» **Exercise objective**
Reproduce verbatim the stretch of the records from the line containing "Ayala Triangle Gardens (223, 529)" through the end of the records, with both ends included.

» **Working data**
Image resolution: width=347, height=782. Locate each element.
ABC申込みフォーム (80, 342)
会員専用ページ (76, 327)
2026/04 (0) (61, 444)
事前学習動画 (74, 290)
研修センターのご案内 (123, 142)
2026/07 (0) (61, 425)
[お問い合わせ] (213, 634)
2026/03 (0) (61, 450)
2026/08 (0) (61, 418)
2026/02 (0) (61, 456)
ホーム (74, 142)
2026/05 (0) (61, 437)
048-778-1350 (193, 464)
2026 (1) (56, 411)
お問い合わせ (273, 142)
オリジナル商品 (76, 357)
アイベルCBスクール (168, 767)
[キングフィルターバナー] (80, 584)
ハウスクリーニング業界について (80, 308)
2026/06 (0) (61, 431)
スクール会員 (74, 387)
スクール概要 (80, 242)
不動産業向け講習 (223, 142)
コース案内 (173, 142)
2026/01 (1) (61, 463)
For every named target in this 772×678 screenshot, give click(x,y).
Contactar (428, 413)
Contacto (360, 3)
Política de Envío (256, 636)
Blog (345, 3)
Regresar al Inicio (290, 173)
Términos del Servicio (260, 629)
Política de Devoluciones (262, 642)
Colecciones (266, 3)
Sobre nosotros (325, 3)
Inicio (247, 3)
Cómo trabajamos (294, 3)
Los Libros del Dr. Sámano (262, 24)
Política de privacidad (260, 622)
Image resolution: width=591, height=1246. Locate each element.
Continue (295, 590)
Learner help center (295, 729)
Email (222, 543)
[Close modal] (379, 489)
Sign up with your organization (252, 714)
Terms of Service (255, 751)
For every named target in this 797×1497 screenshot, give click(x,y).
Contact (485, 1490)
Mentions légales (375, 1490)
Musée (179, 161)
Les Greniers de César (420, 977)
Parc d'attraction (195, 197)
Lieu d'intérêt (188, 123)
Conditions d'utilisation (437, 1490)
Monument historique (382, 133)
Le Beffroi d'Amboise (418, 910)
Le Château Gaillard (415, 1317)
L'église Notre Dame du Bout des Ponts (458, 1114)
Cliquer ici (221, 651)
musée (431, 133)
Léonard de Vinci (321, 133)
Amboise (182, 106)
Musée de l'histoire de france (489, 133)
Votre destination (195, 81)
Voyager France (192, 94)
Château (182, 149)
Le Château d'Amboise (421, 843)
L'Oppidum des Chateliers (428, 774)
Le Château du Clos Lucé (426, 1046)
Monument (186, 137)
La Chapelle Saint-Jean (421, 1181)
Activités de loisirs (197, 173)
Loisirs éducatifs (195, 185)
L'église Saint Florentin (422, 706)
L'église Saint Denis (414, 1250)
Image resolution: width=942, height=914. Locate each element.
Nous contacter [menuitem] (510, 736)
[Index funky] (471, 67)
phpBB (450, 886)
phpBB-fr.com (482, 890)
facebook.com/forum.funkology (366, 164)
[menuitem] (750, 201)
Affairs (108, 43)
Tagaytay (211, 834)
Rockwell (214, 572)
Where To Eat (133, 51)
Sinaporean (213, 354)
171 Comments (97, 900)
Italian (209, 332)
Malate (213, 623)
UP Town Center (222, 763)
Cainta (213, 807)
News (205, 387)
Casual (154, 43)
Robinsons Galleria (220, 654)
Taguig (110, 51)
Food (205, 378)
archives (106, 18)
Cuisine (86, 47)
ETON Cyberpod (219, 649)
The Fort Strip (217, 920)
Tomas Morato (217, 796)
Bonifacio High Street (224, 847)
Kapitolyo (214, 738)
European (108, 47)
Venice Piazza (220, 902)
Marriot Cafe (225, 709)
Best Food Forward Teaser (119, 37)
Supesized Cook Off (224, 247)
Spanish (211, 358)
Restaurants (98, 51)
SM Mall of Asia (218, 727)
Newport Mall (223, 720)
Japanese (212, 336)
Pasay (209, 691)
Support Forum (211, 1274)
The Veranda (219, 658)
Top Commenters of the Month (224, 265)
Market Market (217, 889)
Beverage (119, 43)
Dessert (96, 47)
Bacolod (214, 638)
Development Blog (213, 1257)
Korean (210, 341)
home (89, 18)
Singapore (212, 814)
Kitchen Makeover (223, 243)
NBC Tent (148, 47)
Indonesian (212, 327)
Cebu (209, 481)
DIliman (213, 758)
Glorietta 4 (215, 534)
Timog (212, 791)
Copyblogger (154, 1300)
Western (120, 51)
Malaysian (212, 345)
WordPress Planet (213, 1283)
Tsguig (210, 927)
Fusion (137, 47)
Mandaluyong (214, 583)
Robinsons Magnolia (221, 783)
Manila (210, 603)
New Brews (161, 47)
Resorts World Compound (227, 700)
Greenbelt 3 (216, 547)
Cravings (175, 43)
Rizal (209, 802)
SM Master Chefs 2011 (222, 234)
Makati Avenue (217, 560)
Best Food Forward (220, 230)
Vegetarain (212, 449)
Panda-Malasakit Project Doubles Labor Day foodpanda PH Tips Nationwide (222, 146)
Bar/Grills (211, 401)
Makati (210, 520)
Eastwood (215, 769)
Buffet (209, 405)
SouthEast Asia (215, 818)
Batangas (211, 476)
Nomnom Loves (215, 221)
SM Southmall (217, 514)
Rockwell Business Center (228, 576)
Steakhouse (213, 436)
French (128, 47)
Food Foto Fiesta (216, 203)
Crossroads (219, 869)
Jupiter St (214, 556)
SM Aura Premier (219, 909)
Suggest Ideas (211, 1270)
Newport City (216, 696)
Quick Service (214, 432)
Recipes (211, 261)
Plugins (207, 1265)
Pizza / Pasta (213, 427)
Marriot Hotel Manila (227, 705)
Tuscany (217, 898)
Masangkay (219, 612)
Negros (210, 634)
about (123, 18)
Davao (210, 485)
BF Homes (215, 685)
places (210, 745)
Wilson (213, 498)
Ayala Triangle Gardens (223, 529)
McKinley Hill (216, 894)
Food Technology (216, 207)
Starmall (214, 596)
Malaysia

» **Response to the task**
Ayala Triangle Gardens (223, 529)
McKinley Hill (216, 894)
Food Technology (216, 207)
Starmall (214, 596)
Malaysia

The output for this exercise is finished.